Required work » Leave the pictures out and print, word for word, the lines below from the one with "Open the Crop tool for the clip" through the final line.

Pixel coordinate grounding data
# # #
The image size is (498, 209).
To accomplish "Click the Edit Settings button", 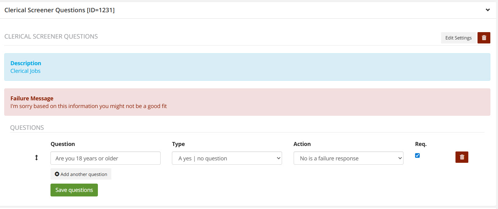I will point(458,38).
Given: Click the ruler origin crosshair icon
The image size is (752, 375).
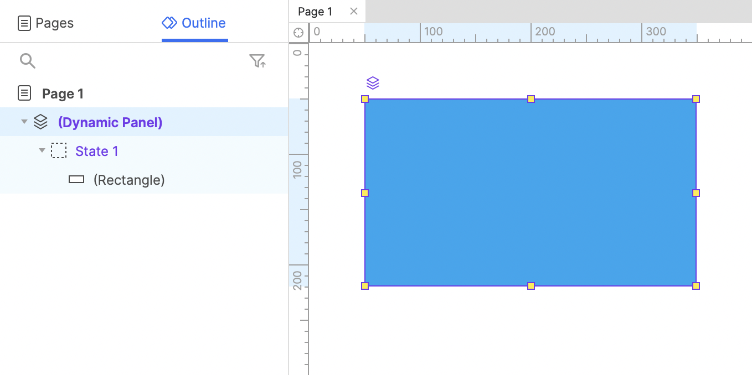Looking at the screenshot, I should pyautogui.click(x=298, y=33).
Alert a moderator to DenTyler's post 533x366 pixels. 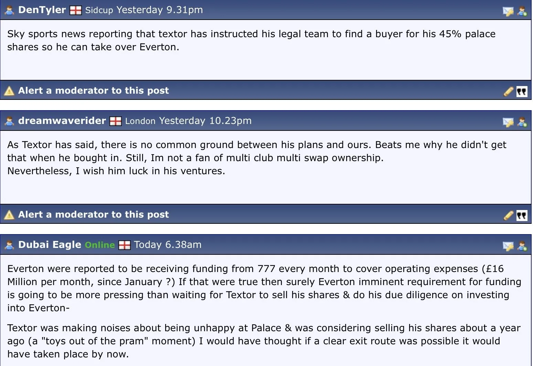click(x=93, y=91)
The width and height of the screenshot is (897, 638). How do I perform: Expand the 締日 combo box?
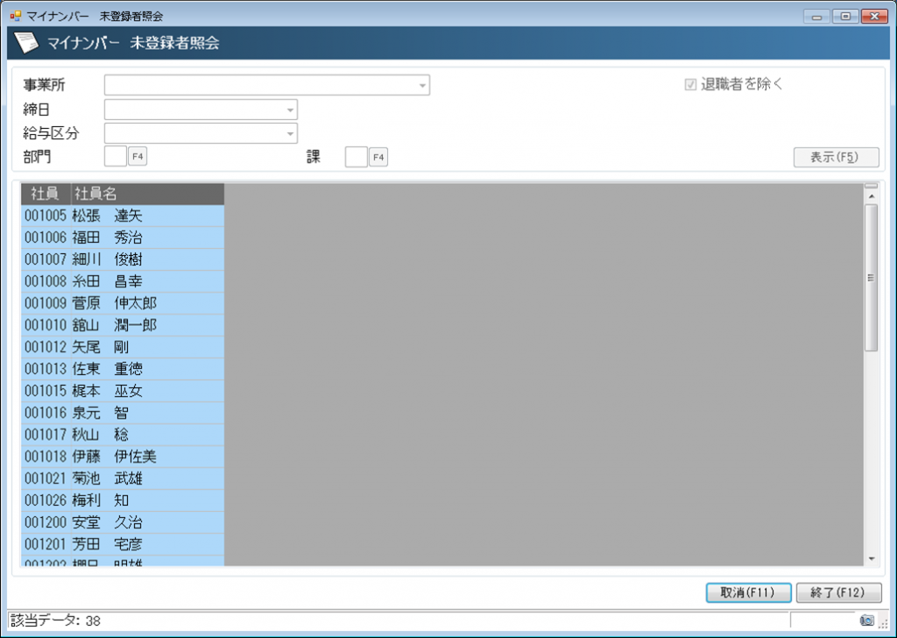coord(290,110)
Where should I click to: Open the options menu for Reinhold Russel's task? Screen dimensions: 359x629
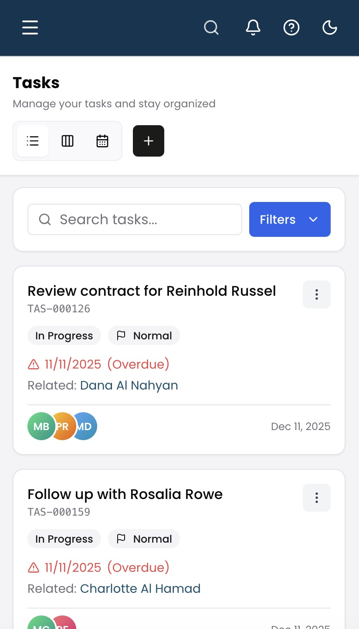(317, 294)
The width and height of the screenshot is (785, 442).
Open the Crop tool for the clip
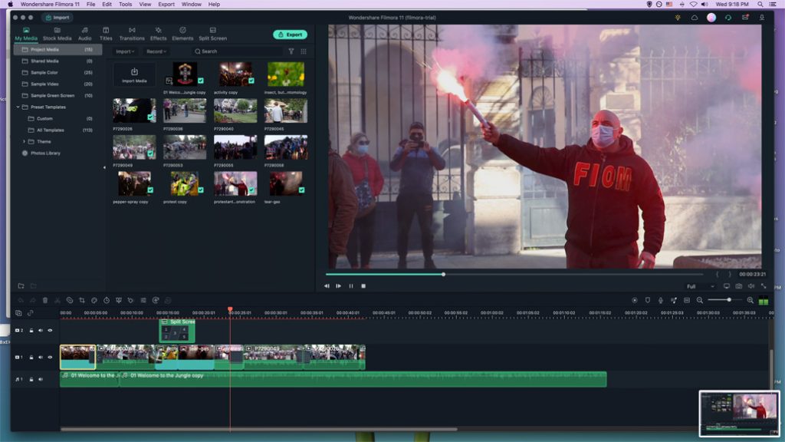point(82,300)
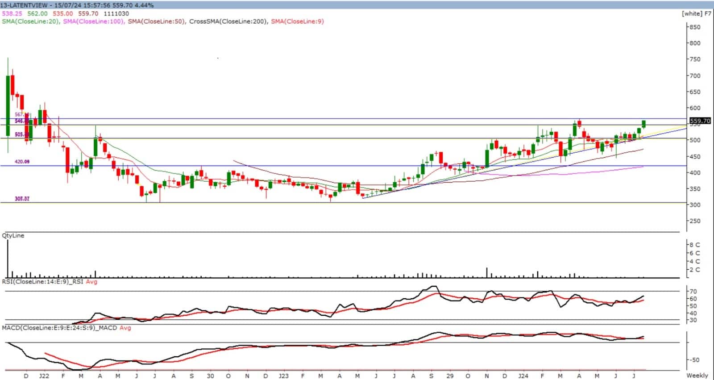Viewport: 714px width, 380px height.
Task: Click the 800 tick on price axis
Action: point(695,43)
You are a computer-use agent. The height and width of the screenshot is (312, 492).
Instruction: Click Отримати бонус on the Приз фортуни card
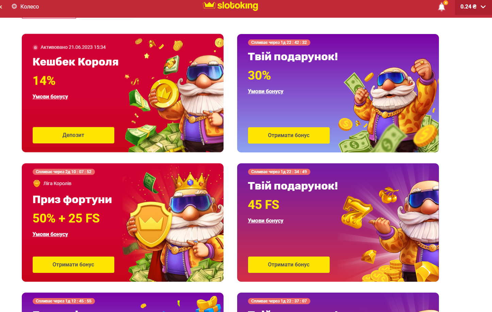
# # #
Solved exercise »
Open the Crop tool for the clip
point(82,300)
Viewport: 714px width, 380px height.
Task: Click the 800 tick on price axis
Action: point(695,43)
You are a computer-use agent. The height and width of the screenshot is (312, 492).
Instruction: Click Отримати бонус on the Приз фортуни card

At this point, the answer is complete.